## GIVEN EXERCISE
Reproduce every one of the records below, character for character.

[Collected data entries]
((

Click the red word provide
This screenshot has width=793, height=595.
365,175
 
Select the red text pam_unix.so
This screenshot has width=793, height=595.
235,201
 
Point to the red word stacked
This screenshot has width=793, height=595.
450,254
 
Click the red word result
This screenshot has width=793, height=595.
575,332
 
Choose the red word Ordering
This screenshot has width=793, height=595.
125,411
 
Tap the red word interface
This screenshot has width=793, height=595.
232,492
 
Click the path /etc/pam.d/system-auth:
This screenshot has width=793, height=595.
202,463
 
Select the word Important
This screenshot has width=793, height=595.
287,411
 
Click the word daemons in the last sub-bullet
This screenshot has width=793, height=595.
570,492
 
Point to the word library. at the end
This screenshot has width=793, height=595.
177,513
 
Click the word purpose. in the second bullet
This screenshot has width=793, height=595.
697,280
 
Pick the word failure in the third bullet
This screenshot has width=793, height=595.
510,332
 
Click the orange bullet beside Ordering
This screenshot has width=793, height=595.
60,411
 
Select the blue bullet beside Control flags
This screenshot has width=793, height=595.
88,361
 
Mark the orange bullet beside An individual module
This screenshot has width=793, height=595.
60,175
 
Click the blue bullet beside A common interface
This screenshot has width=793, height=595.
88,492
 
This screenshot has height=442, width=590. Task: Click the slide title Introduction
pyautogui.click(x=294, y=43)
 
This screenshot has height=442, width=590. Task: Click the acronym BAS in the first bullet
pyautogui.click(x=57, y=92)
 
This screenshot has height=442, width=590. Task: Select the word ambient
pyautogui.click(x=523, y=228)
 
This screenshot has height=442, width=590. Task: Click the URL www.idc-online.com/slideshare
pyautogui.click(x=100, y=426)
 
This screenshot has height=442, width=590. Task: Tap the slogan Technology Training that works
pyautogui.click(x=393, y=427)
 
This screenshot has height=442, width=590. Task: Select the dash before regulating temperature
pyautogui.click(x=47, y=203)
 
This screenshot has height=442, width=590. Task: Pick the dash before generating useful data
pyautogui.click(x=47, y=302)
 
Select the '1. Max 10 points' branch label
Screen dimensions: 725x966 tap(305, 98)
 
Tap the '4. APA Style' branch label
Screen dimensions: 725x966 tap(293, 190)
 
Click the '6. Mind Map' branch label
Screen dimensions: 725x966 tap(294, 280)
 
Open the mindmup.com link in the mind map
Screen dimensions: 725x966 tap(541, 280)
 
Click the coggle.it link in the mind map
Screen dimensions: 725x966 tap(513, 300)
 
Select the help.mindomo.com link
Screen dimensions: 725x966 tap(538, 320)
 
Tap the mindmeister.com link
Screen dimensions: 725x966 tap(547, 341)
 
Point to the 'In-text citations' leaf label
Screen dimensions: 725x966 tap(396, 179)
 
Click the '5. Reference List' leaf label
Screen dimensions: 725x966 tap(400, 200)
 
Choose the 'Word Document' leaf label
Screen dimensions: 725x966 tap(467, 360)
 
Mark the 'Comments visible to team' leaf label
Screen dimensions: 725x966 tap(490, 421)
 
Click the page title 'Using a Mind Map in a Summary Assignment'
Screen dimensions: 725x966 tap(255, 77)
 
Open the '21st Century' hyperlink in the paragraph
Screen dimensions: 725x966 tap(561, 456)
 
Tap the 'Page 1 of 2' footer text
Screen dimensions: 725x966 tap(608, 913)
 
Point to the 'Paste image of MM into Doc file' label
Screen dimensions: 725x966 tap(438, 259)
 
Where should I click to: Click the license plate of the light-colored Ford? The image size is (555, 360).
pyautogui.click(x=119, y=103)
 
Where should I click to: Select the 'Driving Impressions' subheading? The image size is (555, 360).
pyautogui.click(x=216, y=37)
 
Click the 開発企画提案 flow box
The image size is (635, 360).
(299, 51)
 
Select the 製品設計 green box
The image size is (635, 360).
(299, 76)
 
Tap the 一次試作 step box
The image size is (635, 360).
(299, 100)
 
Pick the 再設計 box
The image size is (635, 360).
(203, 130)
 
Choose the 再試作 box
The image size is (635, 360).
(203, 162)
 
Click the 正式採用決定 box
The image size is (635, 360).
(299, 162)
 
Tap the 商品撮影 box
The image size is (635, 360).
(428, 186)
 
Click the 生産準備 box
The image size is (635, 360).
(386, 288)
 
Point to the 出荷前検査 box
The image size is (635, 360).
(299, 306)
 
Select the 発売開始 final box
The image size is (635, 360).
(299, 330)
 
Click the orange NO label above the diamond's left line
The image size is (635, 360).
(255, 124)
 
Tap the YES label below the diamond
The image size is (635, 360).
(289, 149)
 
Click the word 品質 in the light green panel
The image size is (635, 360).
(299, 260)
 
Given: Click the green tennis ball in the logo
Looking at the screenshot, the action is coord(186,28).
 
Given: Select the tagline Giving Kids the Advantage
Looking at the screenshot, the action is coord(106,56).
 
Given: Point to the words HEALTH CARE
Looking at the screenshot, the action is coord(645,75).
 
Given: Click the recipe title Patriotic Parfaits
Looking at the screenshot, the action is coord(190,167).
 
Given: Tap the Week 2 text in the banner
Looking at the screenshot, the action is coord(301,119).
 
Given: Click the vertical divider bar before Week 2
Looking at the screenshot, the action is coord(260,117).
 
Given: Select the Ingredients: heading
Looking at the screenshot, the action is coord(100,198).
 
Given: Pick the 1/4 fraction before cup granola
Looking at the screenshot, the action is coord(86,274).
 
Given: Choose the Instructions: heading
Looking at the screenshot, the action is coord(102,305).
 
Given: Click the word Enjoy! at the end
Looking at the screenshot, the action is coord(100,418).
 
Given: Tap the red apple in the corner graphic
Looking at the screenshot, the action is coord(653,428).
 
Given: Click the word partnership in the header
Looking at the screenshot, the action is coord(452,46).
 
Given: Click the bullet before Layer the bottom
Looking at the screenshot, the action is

))

## WRITTEN SOLUTION
Click the red word provide
This screenshot has width=793, height=595.
365,175
 
Select the red text pam_unix.so
This screenshot has width=793, height=595.
235,201
 
Point to the red word stacked
This screenshot has width=793, height=595.
450,254
 
Click the red word result
This screenshot has width=793, height=595.
575,332
 
Choose the red word Ordering
This screenshot has width=793, height=595.
125,411
 
Tap the red word interface
This screenshot has width=793, height=595.
232,492
 
Click the path /etc/pam.d/system-auth:
This screenshot has width=793, height=595.
202,463
 
Select the word Important
This screenshot has width=793, height=595.
287,411
 
Click the word daemons in the last sub-bullet
This screenshot has width=793, height=595.
570,492
 
Point to the word library. at the end
This screenshot has width=793, height=595.
177,513
 
Click the word purpose. in the second bullet
This screenshot has width=793, height=595.
697,280
 
Pick the word failure in the third bullet
This screenshot has width=793, height=595.
510,332
 
Click the orange bullet beside Ordering
This screenshot has width=793, height=595.
60,411
 
Select the blue bullet beside Control flags
This screenshot has width=793, height=595.
88,361
 
Mark the orange bullet beside An individual module
This screenshot has width=793, height=595.
60,175
 
Click the blue bullet beside A common interface
This screenshot has width=793, height=595.
88,492
 
This screenshot has height=442, width=590. Task: Click the slide title Introduction
pyautogui.click(x=294, y=43)
 
This screenshot has height=442, width=590. Task: Click the acronym BAS in the first bullet
pyautogui.click(x=57, y=92)
 
This screenshot has height=442, width=590. Task: Select the word ambient
pyautogui.click(x=523, y=228)
 
This screenshot has height=442, width=590. Task: Click the URL www.idc-online.com/slideshare
pyautogui.click(x=100, y=426)
 
This screenshot has height=442, width=590. Task: Tap the slogan Technology Training that works
pyautogui.click(x=393, y=427)
 
This screenshot has height=442, width=590. Task: Select the dash before regulating temperature
pyautogui.click(x=47, y=203)
 
This screenshot has height=442, width=590. Task: Pick the dash before generating useful data
pyautogui.click(x=47, y=302)
 
Select the '1. Max 10 points' branch label
Screen dimensions: 725x966 tap(305, 98)
 
Tap the '4. APA Style' branch label
Screen dimensions: 725x966 tap(293, 190)
 
Click the '6. Mind Map' branch label
Screen dimensions: 725x966 tap(294, 280)
 
Open the mindmup.com link in the mind map
Screen dimensions: 725x966 tap(541, 280)
 
Click the coggle.it link in the mind map
Screen dimensions: 725x966 tap(513, 300)
 
Select the help.mindomo.com link
Screen dimensions: 725x966 tap(538, 320)
 
Tap the mindmeister.com link
Screen dimensions: 725x966 tap(547, 341)
 
Point to the 'In-text citations' leaf label
Screen dimensions: 725x966 tap(396, 179)
 
Click the '5. Reference List' leaf label
Screen dimensions: 725x966 tap(400, 200)
 
Choose the 'Word Document' leaf label
Screen dimensions: 725x966 tap(467, 360)
 
Mark the 'Comments visible to team' leaf label
Screen dimensions: 725x966 tap(490, 421)
 
Click the page title 'Using a Mind Map in a Summary Assignment'
Screen dimensions: 725x966 tap(255, 77)
 
Open the '21st Century' hyperlink in the paragraph
Screen dimensions: 725x966 tap(561, 456)
 
Tap the 'Page 1 of 2' footer text
Screen dimensions: 725x966 tap(608, 913)
 
Point to the 'Paste image of MM into Doc file' label
Screen dimensions: 725x966 tap(438, 259)
 
Where should I click to: Click the license plate of the light-colored Ford? The image size is (555, 360).
pyautogui.click(x=119, y=103)
 
Where should I click to: Select the 'Driving Impressions' subheading? The image size is (555, 360).
pyautogui.click(x=216, y=37)
 
Click the 開発企画提案 flow box
The image size is (635, 360).
(299, 51)
 
Select the 製品設計 green box
The image size is (635, 360).
(299, 76)
 
Tap the 一次試作 step box
The image size is (635, 360).
(299, 100)
 
Pick the 再設計 box
The image size is (635, 360).
(203, 130)
 
Choose the 再試作 box
The image size is (635, 360).
(203, 162)
 
Click the 正式採用決定 box
The image size is (635, 360).
(299, 162)
 
Tap the 商品撮影 box
The image size is (635, 360).
(428, 186)
 
Click the 生産準備 box
The image size is (635, 360).
(386, 288)
 
Point to the 出荷前検査 box
The image size is (635, 360).
(299, 306)
 
Select the 発売開始 final box
The image size is (635, 360).
(299, 330)
 
Click the orange NO label above the diamond's left line
The image size is (635, 360).
(255, 124)
 
Tap the YES label below the diamond
The image size is (635, 360).
(289, 149)
 
Click the word 品質 in the light green panel
The image size is (635, 360).
(299, 260)
 
Given: Click the green tennis ball in the logo
Looking at the screenshot, the action is coord(186,28).
 
Given: Select the tagline Giving Kids the Advantage
Looking at the screenshot, the action is coord(106,56).
 
Given: Point to the words HEALTH CARE
Looking at the screenshot, the action is coord(645,75).
 
Given: Click the recipe title Patriotic Parfaits
Looking at the screenshot, the action is coord(190,167).
 
Given: Tap the Week 2 text in the banner
Looking at the screenshot, the action is coord(301,119).
 
Given: Click the vertical divider bar before Week 2
Looking at the screenshot, the action is coord(260,117).
 
Given: Select the Ingredients: heading
Looking at the screenshot, the action is coord(100,198).
 
Given: Pick the 1/4 fraction before cup granola
Looking at the screenshot, the action is coord(86,274).
 
Given: Choose the Instructions: heading
Looking at the screenshot, the action is coord(102,305).
 
Given: Click the word Enjoy! at the end
Looking at the screenshot, the action is coord(100,418).
 
Given: Tap the red apple in the corner graphic
Looking at the screenshot, the action is coord(653,428).
 
Given: Click the word partnership in the header
Looking at the screenshot, the action is coord(452,46).
 
Given: Click the bullet before Layer the bottom
Looking at the screenshot, the action is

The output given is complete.